This work addresses the challenge of low segmentation accuracy for brain tumors in sub-Saharan Africa, where poor image quality and inconsistent imaging protocols in low-field MRI scans lead to geometric and topological distortions. To tackle this issue, the authors propose a novel architecture that integrates nnU-Net and MedNeXt, augmented with a topology optimization module—introduced here for the first time—to correct topological errors in predictions. The model is pretrained on the BraTS 2025 dataset and subsequently fine-tuned on BraTS-Africa. Experimental results demonstrate substantial improvements in segmentation accuracy, achieving normalized surface distance (NSD) scores of 0.810, 0.829, and 0.895 for the SNFH, NETC, and ET tumor subregions, respectively, thereby effectively mitigating the adverse effects of low-quality MRI data.

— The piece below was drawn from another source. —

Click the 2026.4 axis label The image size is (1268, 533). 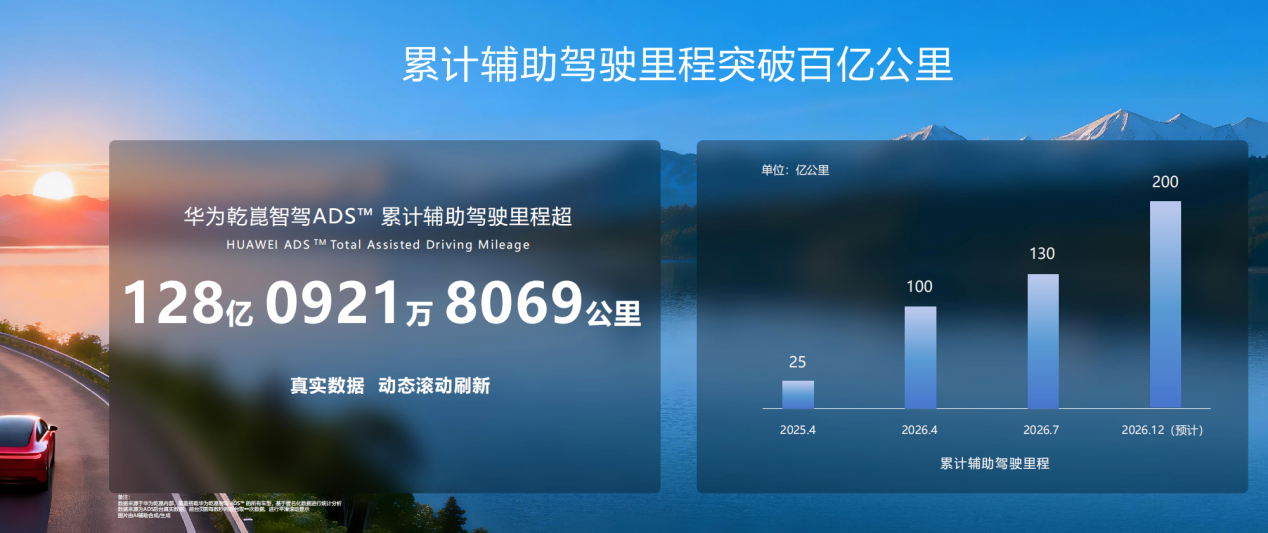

Accurate automatic brain tumor segmentation in Low and Middle-Income (LMIC) countries is challenging due to the lack of defined national imaging protocols, diverse imaging data, extensive use of low-field Magnetic Resonance Imaging (MRI) scanners and limited health-care resources. As part of the Brain Tumor Segmentation (BraTS) Africa 2025 Challenge, we applied topology refinement to the state-of-the-art segmentation models like nnU-Net, MedNeXt, and a combination of both. Since the BraTS-Africa dataset has low MRI image quality, we incorporated the BraTS 2025 challenge data of pre-treatment adult glioma (Task 1) to pre-train the segmentation model and use it to fine-tune on the BraTS-Africa dataset. We added an extra topology refinement module to address the issue of deformation in prediction that arose due to topological error. With the introduction of this module, we achieved a better Normalized Surface Distance (NSD) of 0.810, 0.829, and 0.895 on Surrounding Non-Enhancing FLAIR Hyperintensity (SNFH) , Non-Enhancing Tumor Core (NETC) and Enhancing tumor (ET).